# [Directive]
Could you recast the records below as a JSON list of strings, with one string per line and blank lines left out?

# [Exercise data]
=====
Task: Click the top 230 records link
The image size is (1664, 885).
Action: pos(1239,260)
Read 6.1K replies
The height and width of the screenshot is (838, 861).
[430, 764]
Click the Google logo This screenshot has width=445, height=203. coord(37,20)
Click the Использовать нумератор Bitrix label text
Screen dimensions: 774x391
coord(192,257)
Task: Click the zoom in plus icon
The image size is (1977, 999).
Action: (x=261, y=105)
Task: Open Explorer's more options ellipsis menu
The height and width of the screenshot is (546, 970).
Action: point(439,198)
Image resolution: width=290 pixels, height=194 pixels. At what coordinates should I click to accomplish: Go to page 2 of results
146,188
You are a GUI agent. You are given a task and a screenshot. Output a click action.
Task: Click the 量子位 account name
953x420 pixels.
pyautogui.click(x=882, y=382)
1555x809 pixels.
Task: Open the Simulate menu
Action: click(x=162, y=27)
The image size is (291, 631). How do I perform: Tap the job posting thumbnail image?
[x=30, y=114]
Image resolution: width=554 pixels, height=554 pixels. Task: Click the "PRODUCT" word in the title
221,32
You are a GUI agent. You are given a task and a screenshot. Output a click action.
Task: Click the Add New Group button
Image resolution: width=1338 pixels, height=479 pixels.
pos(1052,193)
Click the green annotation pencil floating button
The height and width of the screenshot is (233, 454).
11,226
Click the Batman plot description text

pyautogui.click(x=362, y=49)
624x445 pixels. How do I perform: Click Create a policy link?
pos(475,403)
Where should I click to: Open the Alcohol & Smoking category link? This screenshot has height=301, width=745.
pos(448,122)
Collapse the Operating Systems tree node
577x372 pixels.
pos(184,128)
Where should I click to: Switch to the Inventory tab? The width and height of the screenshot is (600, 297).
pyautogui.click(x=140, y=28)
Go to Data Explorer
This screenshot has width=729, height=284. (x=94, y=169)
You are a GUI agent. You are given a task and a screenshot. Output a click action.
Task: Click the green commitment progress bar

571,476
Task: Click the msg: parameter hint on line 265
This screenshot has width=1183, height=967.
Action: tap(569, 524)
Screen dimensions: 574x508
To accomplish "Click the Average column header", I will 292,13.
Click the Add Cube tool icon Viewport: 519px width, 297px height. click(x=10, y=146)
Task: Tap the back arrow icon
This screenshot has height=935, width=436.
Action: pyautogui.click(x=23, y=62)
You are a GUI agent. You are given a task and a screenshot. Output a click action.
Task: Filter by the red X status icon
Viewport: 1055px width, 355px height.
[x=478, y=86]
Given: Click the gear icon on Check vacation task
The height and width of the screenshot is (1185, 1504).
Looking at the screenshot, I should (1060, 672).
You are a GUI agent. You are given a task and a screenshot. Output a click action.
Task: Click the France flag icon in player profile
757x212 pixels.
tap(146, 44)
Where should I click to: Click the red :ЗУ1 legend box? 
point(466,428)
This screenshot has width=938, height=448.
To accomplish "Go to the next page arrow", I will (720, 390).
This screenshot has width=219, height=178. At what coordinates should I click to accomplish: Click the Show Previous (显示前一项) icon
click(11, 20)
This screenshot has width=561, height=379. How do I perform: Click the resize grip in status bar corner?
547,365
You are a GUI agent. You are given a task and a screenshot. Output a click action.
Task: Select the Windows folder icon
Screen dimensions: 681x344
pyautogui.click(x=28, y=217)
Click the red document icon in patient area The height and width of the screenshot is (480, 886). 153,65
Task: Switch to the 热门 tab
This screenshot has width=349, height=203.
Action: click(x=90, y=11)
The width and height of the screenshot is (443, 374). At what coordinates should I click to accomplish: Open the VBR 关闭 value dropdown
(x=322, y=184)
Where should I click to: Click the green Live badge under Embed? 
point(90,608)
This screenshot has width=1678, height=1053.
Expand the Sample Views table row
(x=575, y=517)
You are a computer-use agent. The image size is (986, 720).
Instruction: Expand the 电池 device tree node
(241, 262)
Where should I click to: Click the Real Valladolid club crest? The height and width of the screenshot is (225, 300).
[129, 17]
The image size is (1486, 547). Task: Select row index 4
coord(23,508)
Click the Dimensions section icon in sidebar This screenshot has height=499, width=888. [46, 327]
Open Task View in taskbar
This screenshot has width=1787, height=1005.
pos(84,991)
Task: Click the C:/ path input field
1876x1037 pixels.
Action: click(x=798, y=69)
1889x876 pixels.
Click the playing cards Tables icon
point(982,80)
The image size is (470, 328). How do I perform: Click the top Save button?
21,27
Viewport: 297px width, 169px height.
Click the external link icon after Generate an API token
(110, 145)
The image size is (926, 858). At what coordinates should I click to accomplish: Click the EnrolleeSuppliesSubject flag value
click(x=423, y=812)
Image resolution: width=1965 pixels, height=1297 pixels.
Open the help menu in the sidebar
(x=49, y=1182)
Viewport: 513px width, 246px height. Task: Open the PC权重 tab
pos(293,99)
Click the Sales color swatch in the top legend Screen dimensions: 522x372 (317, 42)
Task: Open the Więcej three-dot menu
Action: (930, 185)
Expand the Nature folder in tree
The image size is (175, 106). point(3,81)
=====
# [Reply]
[
  "Task: Click the top 230 records link",
  "The image size is (1664, 885).",
  "Action: pos(1239,260)",
  "Read 6.1K replies",
  "The height and width of the screenshot is (838, 861).",
  "[430, 764]",
  "Click the Google logo This screenshot has width=445, height=203. coord(37,20)",
  "Click the Использовать нумератор Bitrix label text",
  "Screen dimensions: 774x391",
  "coord(192,257)",
  "Task: Click the zoom in plus icon",
  "The image size is (1977, 999).",
  "Action: (x=261, y=105)",
  "Task: Open Explorer's more options ellipsis menu",
  "The height and width of the screenshot is (546, 970).",
  "Action: point(439,198)",
  "Image resolution: width=290 pixels, height=194 pixels. At what coordinates should I click to accomplish: Go to page 2 of results",
  "146,188",
  "You are a GUI agent. You are given a task and a screenshot. Output a click action.",
  "Task: Click the 量子位 account name",
  "953x420 pixels.",
  "pyautogui.click(x=882, y=382)",
  "1555x809 pixels.",
  "Task: Open the Simulate menu",
  "Action: click(x=162, y=27)",
  "The image size is (291, 631). How do I perform: Tap the job posting thumbnail image?",
  "[x=30, y=114]",
  "Image resolution: width=554 pixels, height=554 pixels. Task: Click the \"PRODUCT\" word in the title",
  "221,32",
  "You are a GUI agent. You are given a task and a screenshot. Output a click action.",
  "Task: Click the Add New Group button",
  "Image resolution: width=1338 pixels, height=479 pixels.",
  "pos(1052,193)",
  "Click the green annotation pencil floating button",
  "The height and width of the screenshot is (233, 454).",
  "11,226",
  "Click the Batman plot description text",
  "pyautogui.click(x=362, y=49)",
  "624x445 pixels. How do I perform: Click Create a policy link?",
  "pos(475,403)",
  "Where should I click to: Open the Alcohol & Smoking category link? This screenshot has height=301, width=745.",
  "pos(448,122)",
  "Collapse the Operating Systems tree node",
  "577x372 pixels.",
  "pos(184,128)",
  "Where should I click to: Switch to the Inventory tab? The width and height of the screenshot is (600, 297).",
  "pyautogui.click(x=140, y=28)",
  "Go to Data Explorer",
  "This screenshot has width=729, height=284. (x=94, y=169)",
  "You are a GUI agent. You are given a task and a screenshot. Output a click action.",
  "Task: Click the green commitment progress bar",
  "571,476",
  "Task: Click the msg: parameter hint on line 265",
  "This screenshot has width=1183, height=967.",
  "Action: tap(569, 524)",
  "Screen dimensions: 574x508",
  "To accomplish \"Click the Average column header\", I will 292,13.",
  "Click the Add Cube tool icon Viewport: 519px width, 297px height. click(x=10, y=146)",
  "Task: Tap the back arrow icon",
  "This screenshot has height=935, width=436.",
  "Action: pyautogui.click(x=23, y=62)",
  "You are a GUI agent. You are given a task and a screenshot. Output a click action.",
  "Task: Filter by the red X status icon",
  "Viewport: 1055px width, 355px height.",
  "[x=478, y=86]",
  "Given: Click the gear icon on Check vacation task",
  "The height and width of the screenshot is (1185, 1504).",
  "Looking at the screenshot, I should (1060, 672).",
  "You are a GUI agent. You are given a task and a screenshot. Output a click action.",
  "Task: Click the France flag icon in player profile",
  "757x212 pixels.",
  "tap(146, 44)",
  "Where should I click to: Click the red :ЗУ1 legend box? ",
  "point(466,428)",
  "This screenshot has width=938, height=448.",
  "To accomplish \"Go to the next page arrow\", I will (720, 390).",
  "This screenshot has width=219, height=178. At what coordinates should I click to accomplish: Click the Show Previous (显示前一项) icon",
  "click(11, 20)",
  "This screenshot has width=561, height=379. How do I perform: Click the resize grip in status bar corner?",
  "547,365",
  "You are a GUI agent. You are given a task and a screenshot. Output a click action.",
  "Task: Select the Windows folder icon",
  "Screen dimensions: 681x344",
  "pyautogui.click(x=28, y=217)",
  "Click the red document icon in patient area The height and width of the screenshot is (480, 886). 153,65",
  "Task: Switch to the 热门 tab",
  "This screenshot has width=349, height=203.",
  "Action: click(x=90, y=11)",
  "The width and height of the screenshot is (443, 374). At what coordinates should I click to accomplish: Open the VBR 关闭 value dropdown",
  "(x=322, y=184)",
  "Where should I click to: Click the green Live badge under Embed? ",
  "point(90,608)",
  "This screenshot has width=1678, height=1053.",
  "Expand the Sample Views table row",
  "(x=575, y=517)",
  "You are a computer-use agent. The image size is (986, 720).",
  "Instruction: Expand the 电池 device tree node",
  "(241, 262)",
  "Where should I click to: Click the Real Valladolid club crest? The height and width of the screenshot is (225, 300).",
  "[129, 17]",
  "The image size is (1486, 547). Task: Select row index 4",
  "coord(23,508)",
  "Click the Dimensions section icon in sidebar This screenshot has height=499, width=888. [46, 327]",
  "Open Task View in taskbar",
  "This screenshot has width=1787, height=1005.",
  "pos(84,991)",
  "Task: Click the C:/ path input field",
  "1876x1037 pixels.",
  "Action: click(x=798, y=69)",
  "1889x876 pixels.",
  "Click the playing cards Tables icon",
  "point(982,80)",
  "The image size is (470, 328). How do I perform: Click the top Save button?",
  "21,27",
  "Viewport: 297px width, 169px height.",
  "Click the external link icon after Generate an API token",
  "(110, 145)",
  "The image size is (926, 858). At what coordinates should I click to accomplish: Click the EnrolleeSuppliesSubject flag value",
  "click(x=423, y=812)",
  "Image resolution: width=1965 pixels, height=1297 pixels.",
  "Open the help menu in the sidebar",
  "(x=49, y=1182)",
  "Viewport: 513px width, 246px height. Task: Open the PC权重 tab",
  "pos(293,99)",
  "Click the Sales color swatch in the top legend Screen dimensions: 522x372 (317, 42)",
  "Task: Open the Więcej three-dot menu",
  "Action: (930, 185)",
  "Expand the Nature folder in tree",
  "The image size is (175, 106). point(3,81)"
]